◆ YOUR OBJECTIVE ◆
Count how many lines below include the string "gear". Only that number should appear in the reply.

◆ EXTRACTED RECORDS ◆
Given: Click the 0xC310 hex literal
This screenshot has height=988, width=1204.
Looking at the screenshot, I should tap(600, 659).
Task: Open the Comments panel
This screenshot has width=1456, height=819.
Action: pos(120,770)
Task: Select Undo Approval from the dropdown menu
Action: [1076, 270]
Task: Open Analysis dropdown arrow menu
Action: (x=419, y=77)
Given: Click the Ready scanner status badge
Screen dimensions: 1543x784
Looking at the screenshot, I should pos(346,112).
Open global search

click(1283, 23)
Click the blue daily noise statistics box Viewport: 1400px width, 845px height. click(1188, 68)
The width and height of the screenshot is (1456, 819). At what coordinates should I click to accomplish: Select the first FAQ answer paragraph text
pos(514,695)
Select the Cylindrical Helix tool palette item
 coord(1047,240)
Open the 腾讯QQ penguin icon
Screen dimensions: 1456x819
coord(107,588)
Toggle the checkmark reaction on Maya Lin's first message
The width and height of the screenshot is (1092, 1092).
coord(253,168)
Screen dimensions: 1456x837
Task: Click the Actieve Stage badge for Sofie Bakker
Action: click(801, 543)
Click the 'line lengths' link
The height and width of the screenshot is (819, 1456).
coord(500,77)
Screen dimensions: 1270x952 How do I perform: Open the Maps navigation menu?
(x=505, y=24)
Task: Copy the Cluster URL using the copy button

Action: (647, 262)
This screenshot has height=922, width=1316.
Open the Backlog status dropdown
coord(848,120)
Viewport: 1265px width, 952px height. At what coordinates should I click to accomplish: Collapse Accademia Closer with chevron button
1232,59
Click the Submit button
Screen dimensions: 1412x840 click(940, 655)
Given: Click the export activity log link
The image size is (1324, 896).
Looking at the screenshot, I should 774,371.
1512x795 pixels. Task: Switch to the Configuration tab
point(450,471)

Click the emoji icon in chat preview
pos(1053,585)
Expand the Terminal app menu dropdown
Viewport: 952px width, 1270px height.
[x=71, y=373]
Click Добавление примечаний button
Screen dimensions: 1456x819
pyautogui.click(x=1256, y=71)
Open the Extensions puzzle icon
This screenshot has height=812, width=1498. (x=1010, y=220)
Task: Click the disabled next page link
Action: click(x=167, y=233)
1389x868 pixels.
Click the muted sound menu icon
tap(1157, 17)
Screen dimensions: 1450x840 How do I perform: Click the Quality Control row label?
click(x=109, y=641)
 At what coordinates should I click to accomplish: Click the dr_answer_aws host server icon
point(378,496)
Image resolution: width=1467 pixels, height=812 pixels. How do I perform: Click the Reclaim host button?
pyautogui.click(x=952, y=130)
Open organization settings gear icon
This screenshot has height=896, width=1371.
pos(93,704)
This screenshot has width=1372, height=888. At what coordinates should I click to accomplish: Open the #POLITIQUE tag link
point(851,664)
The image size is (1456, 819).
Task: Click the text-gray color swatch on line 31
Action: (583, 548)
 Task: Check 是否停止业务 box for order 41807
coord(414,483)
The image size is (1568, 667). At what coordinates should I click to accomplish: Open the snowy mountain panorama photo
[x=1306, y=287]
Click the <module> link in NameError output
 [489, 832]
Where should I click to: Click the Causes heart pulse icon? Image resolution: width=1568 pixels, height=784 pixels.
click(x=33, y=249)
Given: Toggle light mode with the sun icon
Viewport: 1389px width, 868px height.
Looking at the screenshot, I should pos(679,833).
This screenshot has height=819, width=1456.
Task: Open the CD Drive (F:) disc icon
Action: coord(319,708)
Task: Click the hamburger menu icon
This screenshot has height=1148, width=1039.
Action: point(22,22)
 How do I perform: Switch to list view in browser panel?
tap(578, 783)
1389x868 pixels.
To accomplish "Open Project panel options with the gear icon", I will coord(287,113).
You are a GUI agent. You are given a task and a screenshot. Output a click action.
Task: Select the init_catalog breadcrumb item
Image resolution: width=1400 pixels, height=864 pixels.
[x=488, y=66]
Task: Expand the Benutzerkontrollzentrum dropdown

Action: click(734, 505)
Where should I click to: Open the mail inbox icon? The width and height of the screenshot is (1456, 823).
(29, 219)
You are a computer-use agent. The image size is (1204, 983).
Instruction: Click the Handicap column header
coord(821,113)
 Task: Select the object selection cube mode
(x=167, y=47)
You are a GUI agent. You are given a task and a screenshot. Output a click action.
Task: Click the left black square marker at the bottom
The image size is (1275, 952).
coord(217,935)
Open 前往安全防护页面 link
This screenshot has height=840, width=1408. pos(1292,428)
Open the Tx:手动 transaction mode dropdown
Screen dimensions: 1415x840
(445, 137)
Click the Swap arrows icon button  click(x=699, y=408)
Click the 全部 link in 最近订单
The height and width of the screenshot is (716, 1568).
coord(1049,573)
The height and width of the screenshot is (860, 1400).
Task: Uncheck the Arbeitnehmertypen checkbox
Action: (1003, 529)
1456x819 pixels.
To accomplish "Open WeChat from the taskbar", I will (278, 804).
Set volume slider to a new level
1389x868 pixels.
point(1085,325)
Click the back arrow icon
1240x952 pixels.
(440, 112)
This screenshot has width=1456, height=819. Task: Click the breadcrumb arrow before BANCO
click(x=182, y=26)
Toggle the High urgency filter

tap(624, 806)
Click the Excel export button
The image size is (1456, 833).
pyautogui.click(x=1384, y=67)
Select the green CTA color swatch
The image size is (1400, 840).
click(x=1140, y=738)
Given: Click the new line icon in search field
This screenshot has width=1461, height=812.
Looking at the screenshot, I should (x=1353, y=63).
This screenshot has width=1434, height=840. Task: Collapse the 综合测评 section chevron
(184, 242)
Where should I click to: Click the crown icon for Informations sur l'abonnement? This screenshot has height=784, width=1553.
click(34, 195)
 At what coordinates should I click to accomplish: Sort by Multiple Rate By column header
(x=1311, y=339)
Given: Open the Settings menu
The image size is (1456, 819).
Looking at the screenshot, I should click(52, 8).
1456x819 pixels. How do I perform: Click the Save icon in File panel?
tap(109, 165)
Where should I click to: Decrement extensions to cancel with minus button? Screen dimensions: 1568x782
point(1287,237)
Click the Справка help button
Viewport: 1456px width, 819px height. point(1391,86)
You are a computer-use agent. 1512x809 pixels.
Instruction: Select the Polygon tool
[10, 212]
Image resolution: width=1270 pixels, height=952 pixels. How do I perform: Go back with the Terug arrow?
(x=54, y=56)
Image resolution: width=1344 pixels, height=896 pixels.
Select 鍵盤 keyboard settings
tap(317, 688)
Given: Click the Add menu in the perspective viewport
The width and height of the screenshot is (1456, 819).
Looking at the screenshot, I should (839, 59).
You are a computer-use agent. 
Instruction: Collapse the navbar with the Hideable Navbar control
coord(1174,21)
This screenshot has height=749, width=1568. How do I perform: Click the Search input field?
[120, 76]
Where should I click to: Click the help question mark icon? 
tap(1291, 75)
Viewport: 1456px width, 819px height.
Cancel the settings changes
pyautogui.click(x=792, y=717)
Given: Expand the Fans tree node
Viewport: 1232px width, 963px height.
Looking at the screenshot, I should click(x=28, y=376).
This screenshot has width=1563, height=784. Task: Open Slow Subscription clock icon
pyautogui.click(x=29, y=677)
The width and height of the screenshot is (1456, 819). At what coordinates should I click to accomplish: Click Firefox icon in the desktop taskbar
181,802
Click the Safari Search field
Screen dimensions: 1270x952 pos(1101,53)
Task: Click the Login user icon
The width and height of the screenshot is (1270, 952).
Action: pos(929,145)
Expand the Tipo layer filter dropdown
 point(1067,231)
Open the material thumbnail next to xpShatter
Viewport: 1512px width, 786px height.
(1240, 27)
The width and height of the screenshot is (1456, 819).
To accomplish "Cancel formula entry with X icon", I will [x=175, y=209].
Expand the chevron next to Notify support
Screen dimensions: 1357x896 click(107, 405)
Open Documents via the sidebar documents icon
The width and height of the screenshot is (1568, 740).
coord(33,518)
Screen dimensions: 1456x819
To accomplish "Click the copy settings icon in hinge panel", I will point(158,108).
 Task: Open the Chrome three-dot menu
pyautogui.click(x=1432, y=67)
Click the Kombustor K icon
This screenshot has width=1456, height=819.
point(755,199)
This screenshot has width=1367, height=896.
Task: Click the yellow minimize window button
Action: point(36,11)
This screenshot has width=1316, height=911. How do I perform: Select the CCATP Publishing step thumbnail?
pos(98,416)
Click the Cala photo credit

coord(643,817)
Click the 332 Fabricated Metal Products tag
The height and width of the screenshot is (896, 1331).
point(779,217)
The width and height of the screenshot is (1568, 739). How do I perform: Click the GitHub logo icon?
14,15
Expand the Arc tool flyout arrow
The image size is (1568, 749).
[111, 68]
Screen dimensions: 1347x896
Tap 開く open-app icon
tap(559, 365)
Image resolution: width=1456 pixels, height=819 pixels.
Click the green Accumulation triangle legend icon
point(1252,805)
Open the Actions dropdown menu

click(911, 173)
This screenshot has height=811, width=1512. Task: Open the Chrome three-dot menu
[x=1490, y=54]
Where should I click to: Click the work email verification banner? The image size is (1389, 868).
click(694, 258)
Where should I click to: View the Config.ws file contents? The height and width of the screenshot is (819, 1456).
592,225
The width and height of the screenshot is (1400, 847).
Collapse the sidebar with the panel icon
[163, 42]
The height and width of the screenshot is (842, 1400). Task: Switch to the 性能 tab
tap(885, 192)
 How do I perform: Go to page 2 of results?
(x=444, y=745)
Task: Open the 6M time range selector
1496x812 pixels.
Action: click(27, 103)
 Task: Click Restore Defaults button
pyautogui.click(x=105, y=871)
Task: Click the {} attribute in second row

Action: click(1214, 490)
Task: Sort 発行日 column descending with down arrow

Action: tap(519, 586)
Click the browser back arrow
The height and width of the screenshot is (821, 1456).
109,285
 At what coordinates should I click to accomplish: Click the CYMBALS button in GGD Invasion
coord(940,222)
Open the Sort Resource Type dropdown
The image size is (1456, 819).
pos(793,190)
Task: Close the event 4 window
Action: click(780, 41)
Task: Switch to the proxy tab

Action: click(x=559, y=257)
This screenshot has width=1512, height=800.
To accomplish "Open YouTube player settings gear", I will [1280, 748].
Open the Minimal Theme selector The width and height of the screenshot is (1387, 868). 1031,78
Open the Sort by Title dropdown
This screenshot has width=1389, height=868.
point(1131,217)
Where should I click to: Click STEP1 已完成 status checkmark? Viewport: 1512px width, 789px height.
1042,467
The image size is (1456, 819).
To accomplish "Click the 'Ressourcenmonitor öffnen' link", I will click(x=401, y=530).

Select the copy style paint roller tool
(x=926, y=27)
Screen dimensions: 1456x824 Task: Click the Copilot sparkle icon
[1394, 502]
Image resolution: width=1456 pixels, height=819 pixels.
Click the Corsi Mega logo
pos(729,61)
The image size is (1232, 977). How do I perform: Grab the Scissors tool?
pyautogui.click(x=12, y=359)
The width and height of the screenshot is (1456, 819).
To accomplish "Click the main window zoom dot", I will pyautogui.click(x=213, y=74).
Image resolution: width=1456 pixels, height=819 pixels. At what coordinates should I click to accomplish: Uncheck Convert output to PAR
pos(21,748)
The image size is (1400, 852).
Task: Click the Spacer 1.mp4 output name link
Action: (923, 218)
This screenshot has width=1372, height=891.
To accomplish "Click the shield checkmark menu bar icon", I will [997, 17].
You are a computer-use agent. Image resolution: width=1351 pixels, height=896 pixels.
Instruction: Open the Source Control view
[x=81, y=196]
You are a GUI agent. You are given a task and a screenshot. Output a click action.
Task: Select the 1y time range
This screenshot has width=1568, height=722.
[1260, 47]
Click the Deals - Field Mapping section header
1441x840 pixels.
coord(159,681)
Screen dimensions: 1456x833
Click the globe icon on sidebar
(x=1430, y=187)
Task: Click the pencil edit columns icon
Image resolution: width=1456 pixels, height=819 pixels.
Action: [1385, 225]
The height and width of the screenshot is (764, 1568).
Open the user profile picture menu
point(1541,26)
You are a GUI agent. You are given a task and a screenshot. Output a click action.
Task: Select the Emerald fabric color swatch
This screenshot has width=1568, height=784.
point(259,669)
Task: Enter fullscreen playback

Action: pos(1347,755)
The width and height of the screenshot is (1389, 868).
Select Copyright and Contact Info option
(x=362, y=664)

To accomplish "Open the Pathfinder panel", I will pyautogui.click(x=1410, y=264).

◆ RESULT FOR THIS EXERCISE ◆
3